** EXCERPTED RECORDS follows **

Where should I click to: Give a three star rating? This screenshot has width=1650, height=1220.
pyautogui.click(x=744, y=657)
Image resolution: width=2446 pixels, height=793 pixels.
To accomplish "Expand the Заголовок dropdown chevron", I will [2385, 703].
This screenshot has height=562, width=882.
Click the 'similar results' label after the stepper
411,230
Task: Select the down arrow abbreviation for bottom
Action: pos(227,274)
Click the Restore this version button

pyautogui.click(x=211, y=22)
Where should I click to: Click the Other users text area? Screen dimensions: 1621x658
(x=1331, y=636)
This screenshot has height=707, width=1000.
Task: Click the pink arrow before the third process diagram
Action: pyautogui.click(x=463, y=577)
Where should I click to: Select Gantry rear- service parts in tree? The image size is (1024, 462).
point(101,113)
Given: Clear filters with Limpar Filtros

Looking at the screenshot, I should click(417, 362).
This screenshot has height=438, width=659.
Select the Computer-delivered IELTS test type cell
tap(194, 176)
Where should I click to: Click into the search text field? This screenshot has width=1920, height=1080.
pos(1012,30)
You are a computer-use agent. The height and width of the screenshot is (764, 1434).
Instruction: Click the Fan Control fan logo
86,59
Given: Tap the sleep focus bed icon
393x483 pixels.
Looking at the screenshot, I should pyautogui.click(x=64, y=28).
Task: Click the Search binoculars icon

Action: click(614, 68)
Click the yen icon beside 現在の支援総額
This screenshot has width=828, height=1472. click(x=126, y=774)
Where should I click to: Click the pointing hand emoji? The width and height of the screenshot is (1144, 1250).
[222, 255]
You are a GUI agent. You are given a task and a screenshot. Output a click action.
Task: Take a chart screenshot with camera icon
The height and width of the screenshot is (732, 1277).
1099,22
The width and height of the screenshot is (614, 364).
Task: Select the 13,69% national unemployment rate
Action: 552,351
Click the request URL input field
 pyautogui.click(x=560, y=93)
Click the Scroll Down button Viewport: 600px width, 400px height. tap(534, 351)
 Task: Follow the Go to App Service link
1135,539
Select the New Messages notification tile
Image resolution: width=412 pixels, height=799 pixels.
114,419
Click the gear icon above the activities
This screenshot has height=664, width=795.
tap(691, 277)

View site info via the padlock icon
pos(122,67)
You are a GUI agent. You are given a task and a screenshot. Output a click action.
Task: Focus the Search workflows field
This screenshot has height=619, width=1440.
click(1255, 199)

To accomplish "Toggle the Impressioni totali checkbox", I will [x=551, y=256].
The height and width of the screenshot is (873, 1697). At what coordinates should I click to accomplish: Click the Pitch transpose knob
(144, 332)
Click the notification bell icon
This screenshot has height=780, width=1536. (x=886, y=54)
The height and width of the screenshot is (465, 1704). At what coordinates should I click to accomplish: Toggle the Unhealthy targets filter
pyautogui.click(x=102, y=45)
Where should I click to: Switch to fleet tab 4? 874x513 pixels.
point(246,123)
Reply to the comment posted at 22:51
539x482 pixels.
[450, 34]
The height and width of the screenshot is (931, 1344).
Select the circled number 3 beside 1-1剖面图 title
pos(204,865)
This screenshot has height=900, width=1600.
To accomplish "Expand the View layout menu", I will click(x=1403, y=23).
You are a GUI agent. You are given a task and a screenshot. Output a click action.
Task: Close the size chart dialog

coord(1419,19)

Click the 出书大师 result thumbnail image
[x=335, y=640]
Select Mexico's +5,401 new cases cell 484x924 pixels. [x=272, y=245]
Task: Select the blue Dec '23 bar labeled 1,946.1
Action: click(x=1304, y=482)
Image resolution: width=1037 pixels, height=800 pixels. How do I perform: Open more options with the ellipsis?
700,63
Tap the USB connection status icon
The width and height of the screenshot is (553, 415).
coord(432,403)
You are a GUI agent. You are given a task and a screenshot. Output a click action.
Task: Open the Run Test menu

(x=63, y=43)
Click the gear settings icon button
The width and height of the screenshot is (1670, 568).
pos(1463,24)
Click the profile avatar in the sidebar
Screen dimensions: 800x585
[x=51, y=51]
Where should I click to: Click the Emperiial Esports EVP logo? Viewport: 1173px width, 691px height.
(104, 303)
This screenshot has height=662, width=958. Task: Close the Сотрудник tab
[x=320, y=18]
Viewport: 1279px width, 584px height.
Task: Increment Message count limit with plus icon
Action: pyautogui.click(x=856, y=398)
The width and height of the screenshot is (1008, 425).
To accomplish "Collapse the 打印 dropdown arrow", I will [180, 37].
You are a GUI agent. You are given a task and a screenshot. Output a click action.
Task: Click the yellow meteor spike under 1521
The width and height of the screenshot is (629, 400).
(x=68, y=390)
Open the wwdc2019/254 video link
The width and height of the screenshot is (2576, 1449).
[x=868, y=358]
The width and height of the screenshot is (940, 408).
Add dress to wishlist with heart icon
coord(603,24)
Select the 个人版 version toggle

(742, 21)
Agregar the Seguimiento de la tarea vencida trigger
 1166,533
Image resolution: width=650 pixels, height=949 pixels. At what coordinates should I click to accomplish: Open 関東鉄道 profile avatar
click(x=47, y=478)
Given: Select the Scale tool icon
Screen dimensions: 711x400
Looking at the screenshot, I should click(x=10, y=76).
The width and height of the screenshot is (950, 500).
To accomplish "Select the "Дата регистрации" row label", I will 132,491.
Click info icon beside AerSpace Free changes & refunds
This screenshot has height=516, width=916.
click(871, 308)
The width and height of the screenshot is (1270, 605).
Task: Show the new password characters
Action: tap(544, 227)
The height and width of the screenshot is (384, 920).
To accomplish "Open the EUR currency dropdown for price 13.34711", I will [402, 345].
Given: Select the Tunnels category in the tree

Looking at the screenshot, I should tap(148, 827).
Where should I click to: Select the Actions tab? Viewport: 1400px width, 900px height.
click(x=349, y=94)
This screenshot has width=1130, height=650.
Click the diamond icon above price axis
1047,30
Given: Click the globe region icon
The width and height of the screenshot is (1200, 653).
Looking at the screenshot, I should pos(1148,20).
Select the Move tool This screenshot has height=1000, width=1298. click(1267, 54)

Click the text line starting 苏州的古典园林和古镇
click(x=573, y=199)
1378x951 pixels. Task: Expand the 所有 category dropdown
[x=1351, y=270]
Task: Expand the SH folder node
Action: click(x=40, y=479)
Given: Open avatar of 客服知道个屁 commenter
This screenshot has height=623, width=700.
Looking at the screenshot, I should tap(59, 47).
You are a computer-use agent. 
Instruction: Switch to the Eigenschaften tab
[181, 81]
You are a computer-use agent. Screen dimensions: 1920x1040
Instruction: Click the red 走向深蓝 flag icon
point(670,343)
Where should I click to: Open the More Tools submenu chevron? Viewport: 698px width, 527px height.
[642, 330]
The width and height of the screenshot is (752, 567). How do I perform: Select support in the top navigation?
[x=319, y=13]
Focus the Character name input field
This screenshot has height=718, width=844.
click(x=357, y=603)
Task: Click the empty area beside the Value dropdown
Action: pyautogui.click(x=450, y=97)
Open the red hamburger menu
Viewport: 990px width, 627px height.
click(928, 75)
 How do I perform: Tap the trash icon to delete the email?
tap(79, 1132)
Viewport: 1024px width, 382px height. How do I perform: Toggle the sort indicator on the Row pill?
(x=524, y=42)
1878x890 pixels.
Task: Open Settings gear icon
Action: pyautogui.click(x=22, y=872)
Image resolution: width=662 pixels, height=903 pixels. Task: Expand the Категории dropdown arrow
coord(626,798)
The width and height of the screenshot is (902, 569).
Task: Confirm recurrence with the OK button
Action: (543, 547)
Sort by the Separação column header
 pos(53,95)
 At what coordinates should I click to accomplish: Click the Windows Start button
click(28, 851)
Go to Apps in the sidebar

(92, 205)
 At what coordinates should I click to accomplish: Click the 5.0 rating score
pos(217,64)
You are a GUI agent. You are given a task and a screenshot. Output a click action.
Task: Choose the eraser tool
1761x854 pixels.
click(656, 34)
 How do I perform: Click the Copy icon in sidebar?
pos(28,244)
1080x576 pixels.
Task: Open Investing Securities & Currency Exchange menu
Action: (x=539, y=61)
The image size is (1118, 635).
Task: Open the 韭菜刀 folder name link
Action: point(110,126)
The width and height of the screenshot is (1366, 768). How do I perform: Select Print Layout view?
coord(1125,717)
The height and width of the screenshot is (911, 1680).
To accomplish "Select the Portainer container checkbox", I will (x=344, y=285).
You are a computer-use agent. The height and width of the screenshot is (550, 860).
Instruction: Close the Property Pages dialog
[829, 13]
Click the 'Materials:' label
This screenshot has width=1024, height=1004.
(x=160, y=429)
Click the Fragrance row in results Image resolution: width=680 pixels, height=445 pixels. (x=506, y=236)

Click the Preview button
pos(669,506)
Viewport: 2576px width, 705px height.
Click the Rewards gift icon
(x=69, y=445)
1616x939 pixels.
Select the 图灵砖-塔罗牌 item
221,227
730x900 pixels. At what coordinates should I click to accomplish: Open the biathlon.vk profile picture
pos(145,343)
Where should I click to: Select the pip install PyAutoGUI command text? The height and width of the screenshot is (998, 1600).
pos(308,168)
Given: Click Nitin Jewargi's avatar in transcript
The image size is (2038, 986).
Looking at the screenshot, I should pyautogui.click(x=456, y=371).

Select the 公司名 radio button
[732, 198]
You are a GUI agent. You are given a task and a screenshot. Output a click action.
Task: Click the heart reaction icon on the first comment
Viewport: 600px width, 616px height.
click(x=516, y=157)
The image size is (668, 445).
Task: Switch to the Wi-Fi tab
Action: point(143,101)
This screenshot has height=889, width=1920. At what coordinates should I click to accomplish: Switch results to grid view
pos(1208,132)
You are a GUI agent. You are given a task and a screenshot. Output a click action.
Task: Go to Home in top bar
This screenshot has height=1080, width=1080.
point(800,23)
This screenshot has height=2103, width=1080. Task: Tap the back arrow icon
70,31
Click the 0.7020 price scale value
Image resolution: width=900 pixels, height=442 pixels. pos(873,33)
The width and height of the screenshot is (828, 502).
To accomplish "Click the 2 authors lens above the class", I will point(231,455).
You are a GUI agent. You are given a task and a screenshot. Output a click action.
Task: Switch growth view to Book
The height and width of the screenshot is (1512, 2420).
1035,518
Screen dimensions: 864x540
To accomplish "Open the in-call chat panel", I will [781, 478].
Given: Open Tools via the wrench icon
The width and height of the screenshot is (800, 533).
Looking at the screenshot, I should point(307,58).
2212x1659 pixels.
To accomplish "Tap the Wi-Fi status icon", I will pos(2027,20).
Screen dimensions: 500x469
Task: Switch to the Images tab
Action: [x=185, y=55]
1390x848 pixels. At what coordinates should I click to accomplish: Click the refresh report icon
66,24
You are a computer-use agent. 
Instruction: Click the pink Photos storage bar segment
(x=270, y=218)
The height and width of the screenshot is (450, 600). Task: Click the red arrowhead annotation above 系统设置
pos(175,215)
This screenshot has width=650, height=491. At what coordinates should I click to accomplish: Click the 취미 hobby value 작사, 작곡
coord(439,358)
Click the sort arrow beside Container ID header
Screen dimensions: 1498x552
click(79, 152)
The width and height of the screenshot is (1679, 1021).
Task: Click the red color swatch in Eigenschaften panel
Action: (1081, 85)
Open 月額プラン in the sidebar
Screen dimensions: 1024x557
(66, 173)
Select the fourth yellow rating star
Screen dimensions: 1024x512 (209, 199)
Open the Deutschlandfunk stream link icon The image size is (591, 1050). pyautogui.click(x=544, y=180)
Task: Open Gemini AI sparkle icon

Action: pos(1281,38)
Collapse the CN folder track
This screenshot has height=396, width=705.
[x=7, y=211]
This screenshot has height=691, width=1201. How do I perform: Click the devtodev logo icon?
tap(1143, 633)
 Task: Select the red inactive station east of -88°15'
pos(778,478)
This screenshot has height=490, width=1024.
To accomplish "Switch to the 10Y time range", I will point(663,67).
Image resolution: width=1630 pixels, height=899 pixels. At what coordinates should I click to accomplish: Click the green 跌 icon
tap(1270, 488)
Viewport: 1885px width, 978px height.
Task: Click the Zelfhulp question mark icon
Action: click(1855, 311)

** End of EXCERPTED RECORDS **

■ EXERCISE INSTRUCTIONS:
Copy out every line from the data above that has "Collapse" in it.

■ EXERCISE RESPONSE:
To accomplish "Collapse the 打印 dropdown arrow", I will [180, 37].
Collapse the CN folder track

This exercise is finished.